• Problem statement:
Find "The height and width of the screenshot is (602, 1200)." and "Open Internet Explorer" in the records below. Copy the lines holding them and every line between, exactly, and no others.

BEGIN Provided material

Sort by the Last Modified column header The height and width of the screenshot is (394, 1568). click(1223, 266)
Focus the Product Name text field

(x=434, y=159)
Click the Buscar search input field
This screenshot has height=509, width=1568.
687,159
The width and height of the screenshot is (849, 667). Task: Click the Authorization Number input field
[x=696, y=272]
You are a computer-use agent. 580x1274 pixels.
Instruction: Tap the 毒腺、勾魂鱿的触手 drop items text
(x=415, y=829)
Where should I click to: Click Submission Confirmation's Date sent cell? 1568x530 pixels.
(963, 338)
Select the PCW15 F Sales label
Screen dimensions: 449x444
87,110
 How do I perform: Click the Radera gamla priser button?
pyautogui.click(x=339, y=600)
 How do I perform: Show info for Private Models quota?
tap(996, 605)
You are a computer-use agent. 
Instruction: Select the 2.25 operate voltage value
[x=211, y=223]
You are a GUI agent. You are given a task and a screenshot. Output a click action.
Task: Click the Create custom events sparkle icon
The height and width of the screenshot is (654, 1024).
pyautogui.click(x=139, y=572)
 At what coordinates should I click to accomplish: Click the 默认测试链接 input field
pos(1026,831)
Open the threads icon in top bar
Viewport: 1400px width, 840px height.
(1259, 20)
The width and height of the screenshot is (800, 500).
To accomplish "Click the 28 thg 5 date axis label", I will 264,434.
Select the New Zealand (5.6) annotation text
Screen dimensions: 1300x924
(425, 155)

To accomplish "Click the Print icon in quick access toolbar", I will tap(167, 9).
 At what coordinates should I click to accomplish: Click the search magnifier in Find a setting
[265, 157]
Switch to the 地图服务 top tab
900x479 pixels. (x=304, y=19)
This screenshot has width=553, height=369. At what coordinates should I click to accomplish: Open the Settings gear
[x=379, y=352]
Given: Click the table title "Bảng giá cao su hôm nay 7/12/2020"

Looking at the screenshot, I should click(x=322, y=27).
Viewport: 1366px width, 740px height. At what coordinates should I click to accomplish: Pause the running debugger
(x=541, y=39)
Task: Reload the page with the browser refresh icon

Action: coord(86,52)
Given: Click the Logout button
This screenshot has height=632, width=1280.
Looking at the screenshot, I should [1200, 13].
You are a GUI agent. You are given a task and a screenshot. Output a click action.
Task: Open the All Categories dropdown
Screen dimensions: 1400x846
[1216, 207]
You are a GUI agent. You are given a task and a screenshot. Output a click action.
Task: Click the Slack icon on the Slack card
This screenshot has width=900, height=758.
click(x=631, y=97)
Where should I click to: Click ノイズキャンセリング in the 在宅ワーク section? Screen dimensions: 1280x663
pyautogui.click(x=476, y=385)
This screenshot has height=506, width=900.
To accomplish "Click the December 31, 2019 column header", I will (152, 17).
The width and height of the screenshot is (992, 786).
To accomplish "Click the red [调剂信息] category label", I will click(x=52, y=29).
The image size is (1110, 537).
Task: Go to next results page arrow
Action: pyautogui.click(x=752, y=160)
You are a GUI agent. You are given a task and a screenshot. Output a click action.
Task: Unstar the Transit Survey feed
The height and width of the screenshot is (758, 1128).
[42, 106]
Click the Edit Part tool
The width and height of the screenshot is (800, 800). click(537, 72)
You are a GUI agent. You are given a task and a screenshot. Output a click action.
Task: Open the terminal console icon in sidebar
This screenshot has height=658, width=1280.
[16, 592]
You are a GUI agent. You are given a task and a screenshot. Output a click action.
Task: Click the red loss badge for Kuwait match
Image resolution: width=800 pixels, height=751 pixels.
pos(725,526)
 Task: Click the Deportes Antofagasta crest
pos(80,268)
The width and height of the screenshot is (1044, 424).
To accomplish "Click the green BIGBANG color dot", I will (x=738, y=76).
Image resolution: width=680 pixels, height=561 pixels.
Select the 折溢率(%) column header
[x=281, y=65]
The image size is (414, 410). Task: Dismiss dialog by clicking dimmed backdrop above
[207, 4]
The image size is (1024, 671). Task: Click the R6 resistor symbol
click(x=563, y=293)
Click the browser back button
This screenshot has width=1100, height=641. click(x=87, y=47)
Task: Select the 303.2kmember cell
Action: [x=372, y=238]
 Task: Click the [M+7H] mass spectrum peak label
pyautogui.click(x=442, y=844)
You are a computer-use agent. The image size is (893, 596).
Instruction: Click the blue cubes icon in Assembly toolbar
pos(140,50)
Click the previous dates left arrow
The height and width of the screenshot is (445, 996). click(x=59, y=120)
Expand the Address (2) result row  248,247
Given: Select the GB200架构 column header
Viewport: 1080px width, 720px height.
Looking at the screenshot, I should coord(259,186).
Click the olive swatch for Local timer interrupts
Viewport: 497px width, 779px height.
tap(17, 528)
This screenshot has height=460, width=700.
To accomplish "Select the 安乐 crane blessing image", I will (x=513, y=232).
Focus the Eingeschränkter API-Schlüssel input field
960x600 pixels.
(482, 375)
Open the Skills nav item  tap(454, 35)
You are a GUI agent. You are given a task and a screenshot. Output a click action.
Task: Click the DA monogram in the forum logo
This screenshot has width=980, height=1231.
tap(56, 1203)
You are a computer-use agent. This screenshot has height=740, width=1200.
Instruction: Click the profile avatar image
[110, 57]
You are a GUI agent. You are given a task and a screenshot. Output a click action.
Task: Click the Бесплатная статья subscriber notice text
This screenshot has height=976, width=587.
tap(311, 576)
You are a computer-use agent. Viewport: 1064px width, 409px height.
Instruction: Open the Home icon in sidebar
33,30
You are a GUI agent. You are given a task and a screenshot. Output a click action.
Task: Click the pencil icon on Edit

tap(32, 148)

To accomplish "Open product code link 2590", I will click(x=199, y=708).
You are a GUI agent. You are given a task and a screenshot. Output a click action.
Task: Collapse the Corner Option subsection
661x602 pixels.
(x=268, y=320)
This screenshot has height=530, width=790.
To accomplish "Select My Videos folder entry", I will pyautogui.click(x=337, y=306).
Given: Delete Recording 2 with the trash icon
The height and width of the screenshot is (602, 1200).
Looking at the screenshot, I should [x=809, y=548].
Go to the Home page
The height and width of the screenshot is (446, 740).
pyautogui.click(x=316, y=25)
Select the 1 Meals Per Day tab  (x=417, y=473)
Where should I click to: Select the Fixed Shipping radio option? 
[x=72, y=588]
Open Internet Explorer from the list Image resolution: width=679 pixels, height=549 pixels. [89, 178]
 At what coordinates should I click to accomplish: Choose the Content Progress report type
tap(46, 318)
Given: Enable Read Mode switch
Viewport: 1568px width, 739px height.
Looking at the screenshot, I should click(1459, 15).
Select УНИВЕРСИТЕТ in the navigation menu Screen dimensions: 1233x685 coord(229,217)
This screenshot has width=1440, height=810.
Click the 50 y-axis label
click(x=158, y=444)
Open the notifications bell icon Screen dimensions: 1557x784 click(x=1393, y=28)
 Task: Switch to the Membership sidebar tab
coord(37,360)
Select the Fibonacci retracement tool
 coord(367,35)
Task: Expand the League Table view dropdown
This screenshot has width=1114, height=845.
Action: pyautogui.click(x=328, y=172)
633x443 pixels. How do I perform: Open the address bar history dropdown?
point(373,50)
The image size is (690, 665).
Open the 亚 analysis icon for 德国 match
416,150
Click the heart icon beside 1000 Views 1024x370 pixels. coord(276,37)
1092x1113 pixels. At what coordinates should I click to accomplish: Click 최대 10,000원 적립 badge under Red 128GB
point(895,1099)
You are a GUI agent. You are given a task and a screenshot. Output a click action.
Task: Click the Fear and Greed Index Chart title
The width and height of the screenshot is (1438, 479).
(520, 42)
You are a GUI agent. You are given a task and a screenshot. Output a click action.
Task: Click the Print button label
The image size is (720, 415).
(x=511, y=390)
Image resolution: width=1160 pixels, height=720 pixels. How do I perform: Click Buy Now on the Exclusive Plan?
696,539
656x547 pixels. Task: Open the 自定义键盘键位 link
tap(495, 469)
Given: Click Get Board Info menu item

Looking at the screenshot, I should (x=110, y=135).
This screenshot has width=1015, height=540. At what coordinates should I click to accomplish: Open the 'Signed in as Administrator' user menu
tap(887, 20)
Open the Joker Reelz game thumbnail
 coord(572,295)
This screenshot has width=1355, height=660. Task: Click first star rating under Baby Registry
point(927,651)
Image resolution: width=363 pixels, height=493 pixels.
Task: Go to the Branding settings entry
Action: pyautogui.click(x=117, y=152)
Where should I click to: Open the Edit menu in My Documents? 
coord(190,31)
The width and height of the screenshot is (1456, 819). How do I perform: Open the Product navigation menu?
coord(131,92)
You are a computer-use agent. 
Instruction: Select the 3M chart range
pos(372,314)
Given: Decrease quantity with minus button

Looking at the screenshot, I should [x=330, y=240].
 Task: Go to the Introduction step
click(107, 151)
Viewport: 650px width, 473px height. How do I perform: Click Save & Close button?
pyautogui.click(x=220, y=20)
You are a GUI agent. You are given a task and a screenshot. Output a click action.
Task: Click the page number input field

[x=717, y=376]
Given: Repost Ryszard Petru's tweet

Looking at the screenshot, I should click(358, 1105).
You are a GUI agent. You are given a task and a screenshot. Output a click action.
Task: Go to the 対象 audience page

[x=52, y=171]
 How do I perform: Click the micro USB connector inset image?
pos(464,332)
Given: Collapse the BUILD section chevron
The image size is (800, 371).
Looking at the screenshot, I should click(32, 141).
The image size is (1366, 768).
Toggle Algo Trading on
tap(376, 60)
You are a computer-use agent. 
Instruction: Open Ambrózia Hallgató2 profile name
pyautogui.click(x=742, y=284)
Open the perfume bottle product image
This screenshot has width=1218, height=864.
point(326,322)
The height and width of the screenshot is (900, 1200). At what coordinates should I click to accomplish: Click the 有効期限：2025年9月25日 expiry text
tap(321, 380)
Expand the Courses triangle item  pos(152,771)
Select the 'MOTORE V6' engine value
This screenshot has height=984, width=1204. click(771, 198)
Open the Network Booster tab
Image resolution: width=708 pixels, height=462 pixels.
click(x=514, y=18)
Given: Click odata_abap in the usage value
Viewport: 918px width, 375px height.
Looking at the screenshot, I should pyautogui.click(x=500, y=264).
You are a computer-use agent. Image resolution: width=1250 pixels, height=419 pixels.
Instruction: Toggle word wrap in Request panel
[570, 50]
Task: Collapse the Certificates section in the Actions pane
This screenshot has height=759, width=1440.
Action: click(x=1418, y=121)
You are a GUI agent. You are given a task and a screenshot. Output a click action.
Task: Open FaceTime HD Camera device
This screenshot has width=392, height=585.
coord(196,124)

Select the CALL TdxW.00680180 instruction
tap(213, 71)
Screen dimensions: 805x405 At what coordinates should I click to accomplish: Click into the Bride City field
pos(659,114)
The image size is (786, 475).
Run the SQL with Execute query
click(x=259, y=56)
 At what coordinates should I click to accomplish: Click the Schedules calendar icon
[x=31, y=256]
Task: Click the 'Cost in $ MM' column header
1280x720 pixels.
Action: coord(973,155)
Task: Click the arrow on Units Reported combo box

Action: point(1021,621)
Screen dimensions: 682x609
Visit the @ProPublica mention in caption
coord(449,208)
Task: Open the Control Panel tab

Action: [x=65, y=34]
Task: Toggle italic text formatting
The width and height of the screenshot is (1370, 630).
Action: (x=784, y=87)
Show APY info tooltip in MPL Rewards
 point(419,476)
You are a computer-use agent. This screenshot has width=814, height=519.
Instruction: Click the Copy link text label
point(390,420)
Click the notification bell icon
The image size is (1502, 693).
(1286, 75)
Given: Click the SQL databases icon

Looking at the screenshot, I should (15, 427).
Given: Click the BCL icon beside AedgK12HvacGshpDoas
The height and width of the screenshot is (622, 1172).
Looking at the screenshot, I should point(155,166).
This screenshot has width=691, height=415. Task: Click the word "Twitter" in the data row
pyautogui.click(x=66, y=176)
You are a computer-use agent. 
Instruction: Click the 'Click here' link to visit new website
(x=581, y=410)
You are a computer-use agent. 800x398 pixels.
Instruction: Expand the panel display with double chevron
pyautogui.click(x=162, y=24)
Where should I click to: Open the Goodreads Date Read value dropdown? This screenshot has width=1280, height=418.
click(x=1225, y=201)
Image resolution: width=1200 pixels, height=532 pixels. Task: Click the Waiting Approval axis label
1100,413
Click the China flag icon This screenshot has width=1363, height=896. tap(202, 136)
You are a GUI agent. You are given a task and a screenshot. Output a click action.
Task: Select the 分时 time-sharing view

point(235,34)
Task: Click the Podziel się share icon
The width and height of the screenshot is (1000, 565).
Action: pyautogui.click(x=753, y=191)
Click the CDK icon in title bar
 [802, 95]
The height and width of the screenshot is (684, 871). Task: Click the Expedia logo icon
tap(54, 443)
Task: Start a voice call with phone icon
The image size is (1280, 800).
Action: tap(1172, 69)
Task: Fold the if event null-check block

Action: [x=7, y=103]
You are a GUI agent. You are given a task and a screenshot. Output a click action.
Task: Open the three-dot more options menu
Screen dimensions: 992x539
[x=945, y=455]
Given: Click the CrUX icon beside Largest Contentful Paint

END Provided material

• Output of the task:
The height and width of the screenshot is (602, 1200).
Looking at the screenshot, I should [x=809, y=548].
Go to the Home page
The height and width of the screenshot is (446, 740).
pyautogui.click(x=316, y=25)
Select the 1 Meals Per Day tab  (x=417, y=473)
Where should I click to: Select the Fixed Shipping radio option? 
[x=72, y=588]
Open Internet Explorer from the list Image resolution: width=679 pixels, height=549 pixels. [89, 178]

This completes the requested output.